Exercise objective:
Restate every record exactly as it is written, while omitting the pictures it holds.

Entries shown:
★ ★ ★ ★ ★ ★ ★

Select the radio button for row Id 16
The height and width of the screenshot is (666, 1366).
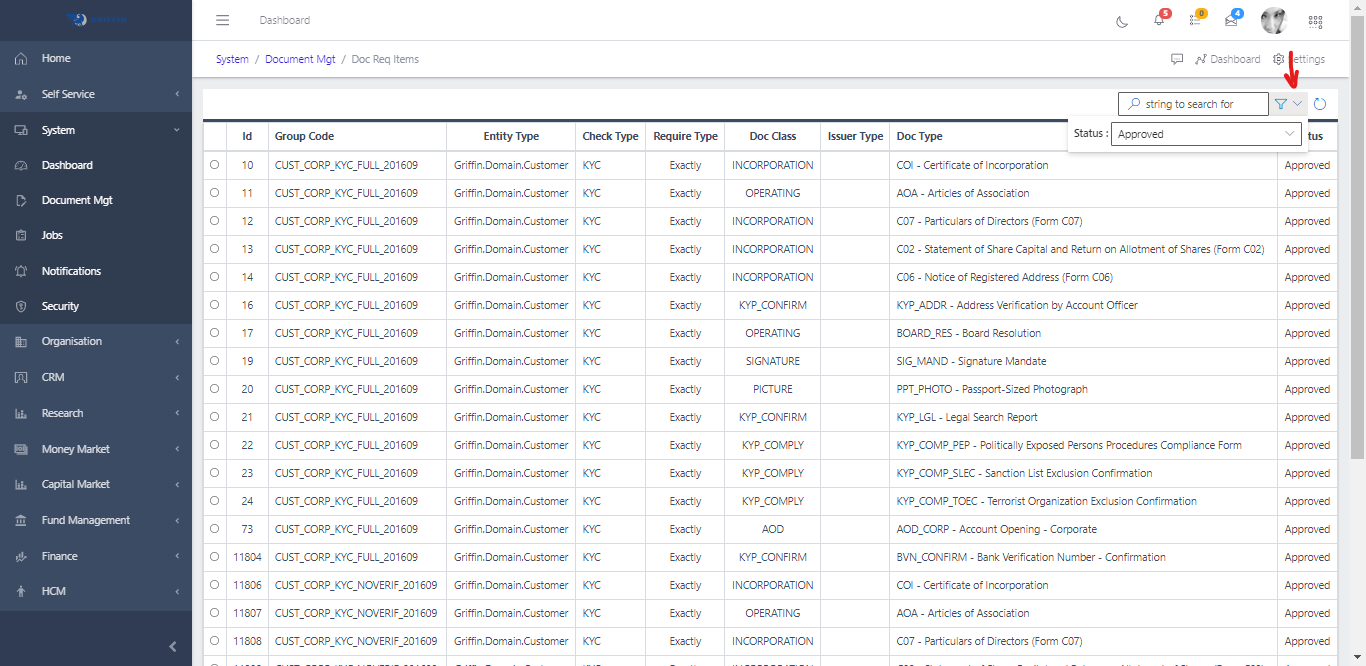(214, 305)
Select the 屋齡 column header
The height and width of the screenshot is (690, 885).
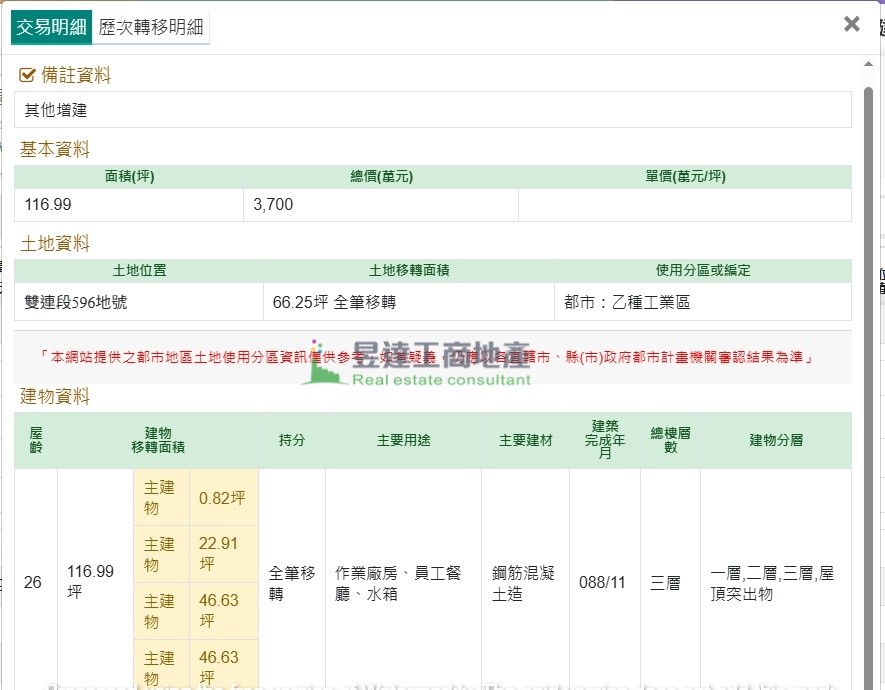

★ ★ ★ ★ ★ ★ ★

Answer area:
Select the radio button for row Id 16
The height and width of the screenshot is (666, 1366).
(214, 305)
Select the 屋齡 column header
The height and width of the screenshot is (690, 885).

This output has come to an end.